Potter foi, aliás, uma pioneira na forma de abordar o merchandising. Para além das ilustrações e dos livros, criou bonecos, jogos de tabuleiros ou livros para colorir, o que lhe garantiu uma independência financeira desviada para a compra de propriedade rurais da Região dos Lagos, onde casou e se dedicou à pecuária e à conservação da natureza. E, claro, aos livros: entre 1902 e 1930 publicou 23 pequenos livros ilustrados.
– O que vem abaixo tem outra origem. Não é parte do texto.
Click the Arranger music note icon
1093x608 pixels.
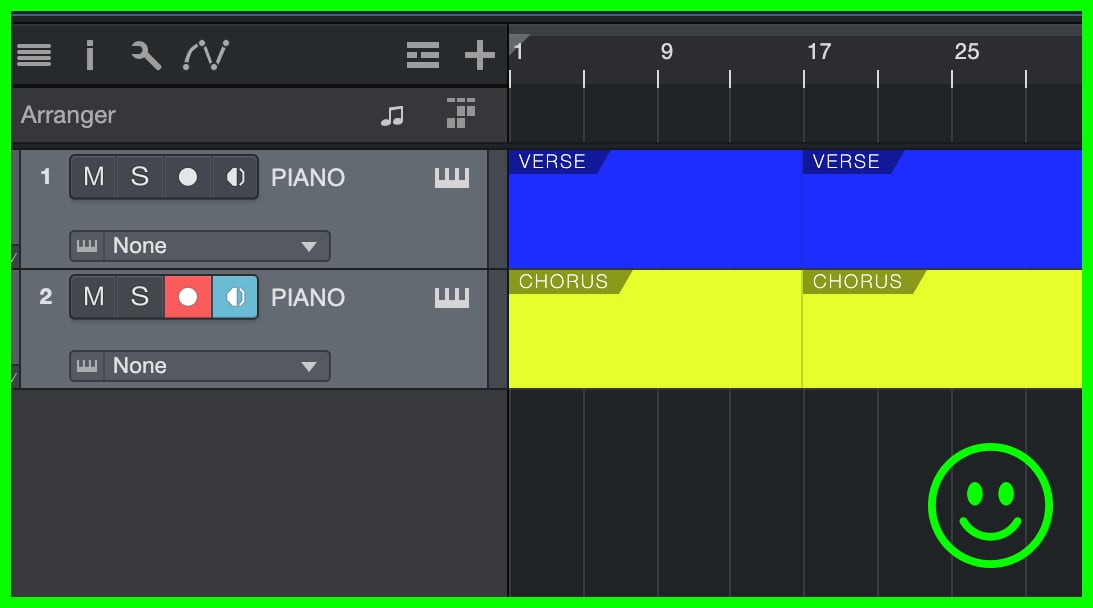tap(393, 116)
Serve esta introdução para apresentar “Contos Completos 1” (Pim! Edições, 2016), o primeiro de uma edição comemorativa em quatro volumes sobre os 150 anos do nascimento da autora lançados pela nova Pim! Edições – uma nova chancela Europress/ Ponto de Fuga -, que irá compilar a totalidade dos seus contos, muitos deles inéditos em Portugal. Como complemento, o último volume irá apresentar algumas ilustrações e histórias publicadas a título póstumo, a partir do espólio de Potter, que faleceu aos 77 anos – 22 de Dezembro de 1943 – vítima de pneumonia e problemas cardíacos. Desta edição em quatro volumes ficou apenas de fora “The Fairy Caravan”, a sua obra mais extensa – para crianças maiores – e as três narrativas a ela associadas.
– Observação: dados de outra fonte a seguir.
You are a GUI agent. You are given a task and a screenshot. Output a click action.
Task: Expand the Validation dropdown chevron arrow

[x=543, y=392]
Neste primeiro volume o leitor é presenteado com seis histórias, onde cada página tem o ar de um poema ilustrado. “A História do Pedro Coelho” segue o lema clássico de dar ouvidos às mães; “A História do Esquilo Trinca-Nozes” mostra-nos um esquilo impertinente e insolente que quer trabalhar pouco ou nada e ser o rei das adivinhas; “O Alfaiate Velhote” passa-se “no tempo das espadas, cabeleiras postiças, casacas com roda e lapelas floridas, quando os fidalgos usavam folhos e coletes de seda e tafetá debruados a renda doirada“; “A História do Coelhinho Casimiro” retoma a história do Pedro Coelho, que está com frio porque tem a sua roupa pendurada num espantalho que guarda a horta do perigoso Sr. Francisco; “A História dos Dois Ratinhos Marotos” é o caminho da redenção de dois roedores com dificuldade de entender que numa casa de bonecas quase tudo é a fingir; a fechar temos “A História da Senhora Pisca-Pisca”, onde uma menina chamada Lúcia está constantemente a perder os seus lenços de assoar. Uma belíssima edição que nos leva ao lugar da História onde começaram a ser desenhadas as primeiras histórias infantis do século XX.